Première nouvelle production de la saison programmée par son nouveau directeur Stéphane Lissner et débuts de Romeo Castelluci à Paris. Beaucoup de rumeurs et une grande attente.
Première pour moi également, influencée par le pragmatisme des analystes de cette musique avec les mots "dodécaphonique" ou "atonalité". Des mots qui ont de quoi inquiéter les non-théoriciens de la musique, plutôt adeptes du lyrisme échevelé.
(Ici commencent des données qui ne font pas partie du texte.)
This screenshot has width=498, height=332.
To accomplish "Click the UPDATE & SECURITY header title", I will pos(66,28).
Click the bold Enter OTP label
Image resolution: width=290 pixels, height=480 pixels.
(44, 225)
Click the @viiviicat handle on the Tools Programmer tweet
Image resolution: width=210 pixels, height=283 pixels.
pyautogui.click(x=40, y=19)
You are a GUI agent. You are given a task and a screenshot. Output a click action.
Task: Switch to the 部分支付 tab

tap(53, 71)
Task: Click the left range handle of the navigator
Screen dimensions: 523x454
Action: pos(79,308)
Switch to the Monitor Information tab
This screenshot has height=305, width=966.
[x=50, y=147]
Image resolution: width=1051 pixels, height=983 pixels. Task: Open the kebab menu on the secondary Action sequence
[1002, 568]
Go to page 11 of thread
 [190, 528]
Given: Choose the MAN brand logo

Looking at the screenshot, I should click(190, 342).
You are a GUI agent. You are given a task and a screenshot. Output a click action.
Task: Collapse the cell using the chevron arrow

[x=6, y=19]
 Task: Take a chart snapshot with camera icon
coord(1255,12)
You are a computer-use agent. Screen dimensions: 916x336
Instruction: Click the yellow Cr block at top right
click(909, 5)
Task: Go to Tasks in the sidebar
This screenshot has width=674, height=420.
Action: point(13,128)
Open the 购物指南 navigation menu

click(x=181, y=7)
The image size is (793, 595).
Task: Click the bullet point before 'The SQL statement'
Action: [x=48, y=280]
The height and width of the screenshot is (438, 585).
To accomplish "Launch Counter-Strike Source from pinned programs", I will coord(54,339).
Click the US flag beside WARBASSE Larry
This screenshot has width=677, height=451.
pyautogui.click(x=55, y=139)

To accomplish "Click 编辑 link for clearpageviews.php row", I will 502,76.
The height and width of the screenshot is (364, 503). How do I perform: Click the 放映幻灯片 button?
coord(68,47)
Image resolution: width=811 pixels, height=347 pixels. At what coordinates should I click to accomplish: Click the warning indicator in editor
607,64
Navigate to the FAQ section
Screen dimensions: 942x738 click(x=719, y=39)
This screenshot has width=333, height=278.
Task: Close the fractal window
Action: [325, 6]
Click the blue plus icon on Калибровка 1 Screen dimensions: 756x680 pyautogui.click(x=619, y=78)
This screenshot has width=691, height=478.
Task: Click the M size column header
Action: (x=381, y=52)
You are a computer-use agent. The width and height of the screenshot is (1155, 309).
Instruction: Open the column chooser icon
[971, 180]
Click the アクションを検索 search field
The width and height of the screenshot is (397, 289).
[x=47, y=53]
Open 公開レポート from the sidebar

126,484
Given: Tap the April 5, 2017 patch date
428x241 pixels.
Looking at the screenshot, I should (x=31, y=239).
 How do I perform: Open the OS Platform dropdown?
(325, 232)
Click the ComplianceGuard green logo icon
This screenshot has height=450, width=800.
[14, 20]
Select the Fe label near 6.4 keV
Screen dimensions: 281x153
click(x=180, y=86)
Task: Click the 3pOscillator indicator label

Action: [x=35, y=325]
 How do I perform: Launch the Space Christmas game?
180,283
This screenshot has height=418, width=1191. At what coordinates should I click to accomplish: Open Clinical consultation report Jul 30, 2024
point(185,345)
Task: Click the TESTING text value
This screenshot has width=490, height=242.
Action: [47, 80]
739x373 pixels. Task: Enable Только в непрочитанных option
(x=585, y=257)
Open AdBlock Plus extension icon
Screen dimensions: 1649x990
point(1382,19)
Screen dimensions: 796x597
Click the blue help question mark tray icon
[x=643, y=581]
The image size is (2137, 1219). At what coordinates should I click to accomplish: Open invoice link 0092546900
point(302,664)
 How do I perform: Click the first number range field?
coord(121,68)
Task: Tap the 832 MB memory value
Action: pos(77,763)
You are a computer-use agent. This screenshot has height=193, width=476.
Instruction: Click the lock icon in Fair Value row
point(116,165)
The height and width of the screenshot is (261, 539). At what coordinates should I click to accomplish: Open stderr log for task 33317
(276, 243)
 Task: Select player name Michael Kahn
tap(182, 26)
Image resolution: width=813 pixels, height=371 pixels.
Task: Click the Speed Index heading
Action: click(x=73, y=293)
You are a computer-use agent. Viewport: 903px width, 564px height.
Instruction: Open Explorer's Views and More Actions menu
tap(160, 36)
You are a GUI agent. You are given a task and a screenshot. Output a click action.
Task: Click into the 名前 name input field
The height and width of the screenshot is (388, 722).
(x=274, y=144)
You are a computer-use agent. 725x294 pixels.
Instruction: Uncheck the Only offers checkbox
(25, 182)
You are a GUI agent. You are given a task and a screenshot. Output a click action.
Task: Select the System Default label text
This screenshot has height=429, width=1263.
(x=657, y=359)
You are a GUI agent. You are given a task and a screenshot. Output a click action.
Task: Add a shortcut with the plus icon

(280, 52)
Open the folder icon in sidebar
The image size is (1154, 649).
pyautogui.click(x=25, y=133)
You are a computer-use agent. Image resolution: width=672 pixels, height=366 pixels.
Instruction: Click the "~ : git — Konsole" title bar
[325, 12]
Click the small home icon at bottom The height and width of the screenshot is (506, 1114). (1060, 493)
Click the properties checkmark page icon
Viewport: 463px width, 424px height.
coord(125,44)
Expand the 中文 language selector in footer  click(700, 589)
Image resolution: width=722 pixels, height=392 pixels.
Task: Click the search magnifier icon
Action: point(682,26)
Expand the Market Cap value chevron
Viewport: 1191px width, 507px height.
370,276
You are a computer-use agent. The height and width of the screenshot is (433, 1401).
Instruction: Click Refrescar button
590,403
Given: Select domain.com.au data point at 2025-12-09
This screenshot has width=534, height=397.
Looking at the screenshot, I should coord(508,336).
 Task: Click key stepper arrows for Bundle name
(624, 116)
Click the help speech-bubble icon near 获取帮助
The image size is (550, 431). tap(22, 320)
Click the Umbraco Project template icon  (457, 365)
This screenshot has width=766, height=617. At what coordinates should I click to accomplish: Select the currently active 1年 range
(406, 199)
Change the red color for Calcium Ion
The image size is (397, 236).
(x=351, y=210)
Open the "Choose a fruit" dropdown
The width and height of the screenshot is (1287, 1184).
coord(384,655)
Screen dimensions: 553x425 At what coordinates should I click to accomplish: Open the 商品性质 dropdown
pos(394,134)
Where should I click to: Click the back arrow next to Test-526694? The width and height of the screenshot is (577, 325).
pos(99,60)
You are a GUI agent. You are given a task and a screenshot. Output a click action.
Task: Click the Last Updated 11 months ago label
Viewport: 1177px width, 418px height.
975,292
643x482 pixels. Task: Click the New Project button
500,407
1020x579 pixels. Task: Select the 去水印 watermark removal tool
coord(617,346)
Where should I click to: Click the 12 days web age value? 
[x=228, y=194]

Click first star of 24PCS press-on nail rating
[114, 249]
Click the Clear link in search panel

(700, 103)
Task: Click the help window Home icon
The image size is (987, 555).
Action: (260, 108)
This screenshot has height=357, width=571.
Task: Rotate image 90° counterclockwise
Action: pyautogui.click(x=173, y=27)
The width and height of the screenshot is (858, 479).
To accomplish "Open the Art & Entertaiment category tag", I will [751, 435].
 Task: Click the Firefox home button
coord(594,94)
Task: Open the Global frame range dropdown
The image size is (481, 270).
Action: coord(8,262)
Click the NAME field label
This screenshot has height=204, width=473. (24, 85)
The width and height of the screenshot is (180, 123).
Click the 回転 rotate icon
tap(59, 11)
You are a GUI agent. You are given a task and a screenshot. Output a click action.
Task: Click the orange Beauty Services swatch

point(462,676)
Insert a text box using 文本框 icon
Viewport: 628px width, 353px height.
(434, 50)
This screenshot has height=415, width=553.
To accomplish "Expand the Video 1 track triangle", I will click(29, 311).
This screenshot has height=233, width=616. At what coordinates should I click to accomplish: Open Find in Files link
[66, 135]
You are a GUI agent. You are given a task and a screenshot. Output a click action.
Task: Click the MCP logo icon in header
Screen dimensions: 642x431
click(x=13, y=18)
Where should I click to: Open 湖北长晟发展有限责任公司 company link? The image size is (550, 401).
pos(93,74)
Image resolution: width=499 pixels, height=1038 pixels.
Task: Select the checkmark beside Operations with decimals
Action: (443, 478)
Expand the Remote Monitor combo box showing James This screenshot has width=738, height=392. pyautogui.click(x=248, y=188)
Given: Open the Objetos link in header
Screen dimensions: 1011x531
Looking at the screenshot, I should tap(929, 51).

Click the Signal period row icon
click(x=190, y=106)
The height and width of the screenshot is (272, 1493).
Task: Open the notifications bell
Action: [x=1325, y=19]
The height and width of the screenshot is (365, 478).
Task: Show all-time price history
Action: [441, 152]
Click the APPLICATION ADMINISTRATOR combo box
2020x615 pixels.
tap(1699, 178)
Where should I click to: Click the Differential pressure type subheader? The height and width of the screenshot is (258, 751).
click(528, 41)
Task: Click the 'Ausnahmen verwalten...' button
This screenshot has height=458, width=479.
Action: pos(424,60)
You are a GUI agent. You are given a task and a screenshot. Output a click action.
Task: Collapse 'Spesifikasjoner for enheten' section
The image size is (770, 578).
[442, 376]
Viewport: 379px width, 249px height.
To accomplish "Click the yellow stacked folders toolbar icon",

Un malentendu vite balayé par la puissance dramatique prodigieuse de l’œuvre. 
Avec cette production, il faut lâcher la raison et accepter de se laisser envahir par une troublante sensation. Et abdiquer sur le moment de toute tentative d’interprétation et de toute référence à son vécu musical pour sentir monter l’émotion dans l’immersion du spectacle: la musique, la partition chorale, la force du texte, sa résonance dans l’actualité comme dans notre spiritualité, le théâtre et ses images-émotions.

A propos de la forte théâtralité de l’ouvrage, Stéphane Lissner disait récemment "Elle ne vient pas seulement des personnages, mais aussi de cette osmose incroyable entre la difficulté de ce qui est demandé au chœur et de ce qui est demandé à l'orchestre. Cela a un impact physique très étrange sur le public, qui, sans la comprendre forcément, se retrouve fasciné et bouleversé par cette partition extraordinaire, où les deux formations essaient de passer l'obstacle.". C’est aussi cela.